Zhuhai Da Heng Qin Technology Development Co., Ltd., Zhuhai 519000, China.
Faculty of Innovation Engineering, Macau University of Science and Technology, Macau 999078, China.
Sensors (Basel). 2023 Jan 30;23(3):1532. doi: 10.3390/s23031532.
Face alignment is widely used in high-level face analysis applications, such as human activity recognition and human-computer interaction. However, most existing models involve a large number of parameters and are computationally inefficient in practical applications. In this paper, we aim to build a lightweight facial landmark detector by proposing a network-level architecture-slimming method. Concretely, we introduce a selective feature fusion mechanism to quantify and prune redundant transformation and aggregation operations in a high-resolution supernetwork. Moreover, we develop a triple knowledge distillation scheme to further refine a slimmed network, where two peer student networks could learn the implicit landmark distributions from each other while absorbing the knowledge from a teacher network. Extensive experiments on challenging benchmarks, including 300W, COFW, and WFLW, demonstrate that our approach achieves competitive performance with a better trade-off between the number of parameters (0.98 M-1.32 M) and the number of floating-point operations (0.59 G-0.6 G) when compared to recent state-of-the-art methods.

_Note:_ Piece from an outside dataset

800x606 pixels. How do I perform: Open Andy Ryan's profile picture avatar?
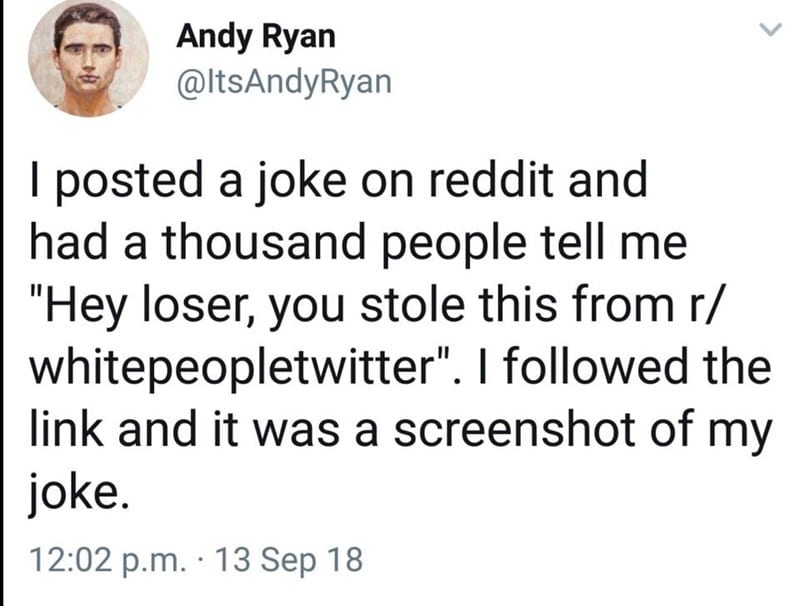point(88,56)
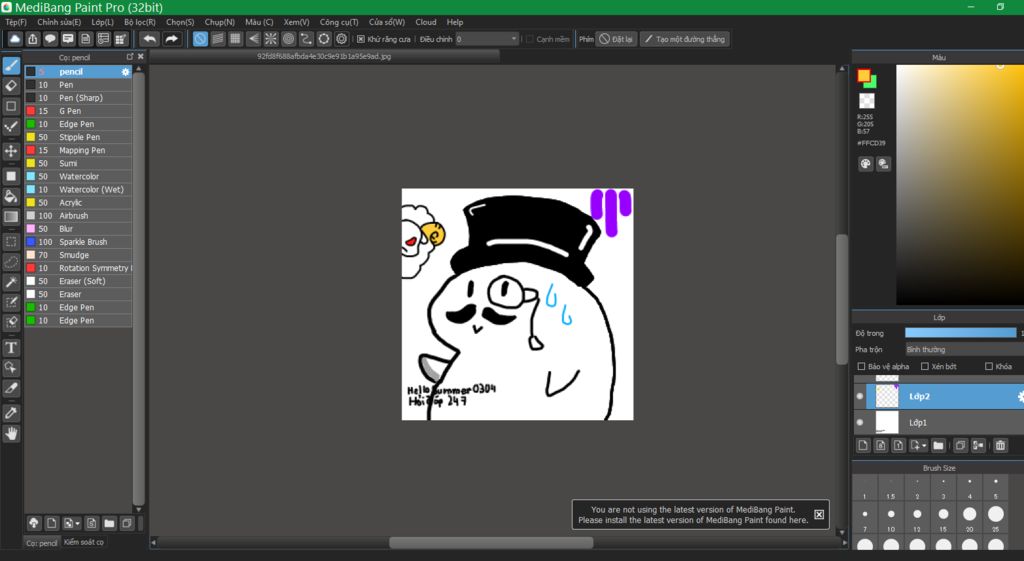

人脸对齐广泛应用于高级人脸分析应用,例如人类活动识别和人机交互。然而,大多数现有模型涉及大量参数,在实际应用中计算效率不高。在本文中,我们旨在通过提出一种网络级别的架构瘦身方法来构建轻量级的面部地标检测器。具体来说,我们引入了一种选择性特征融合机制,以量化和修剪高分辨率超网络中的冗余变换和聚合操作。此外,我们开发了三重知识蒸馏方案,进一步细化瘦身网络,其中两个对等的学生网络可以相互学习隐含地标分布,同时从教师网络中吸收知识。在具有挑战性的基准测试(包括 300W、COFW 和 WFLW)上进行的广泛实验表明,与最近的最先进方法相比,我们的方法在参数数量(0.98 M-1.32 M)和浮点运算数量(0.59 G-0.6 G)之间实现了更好的权衡,达到了有竞争力的性能。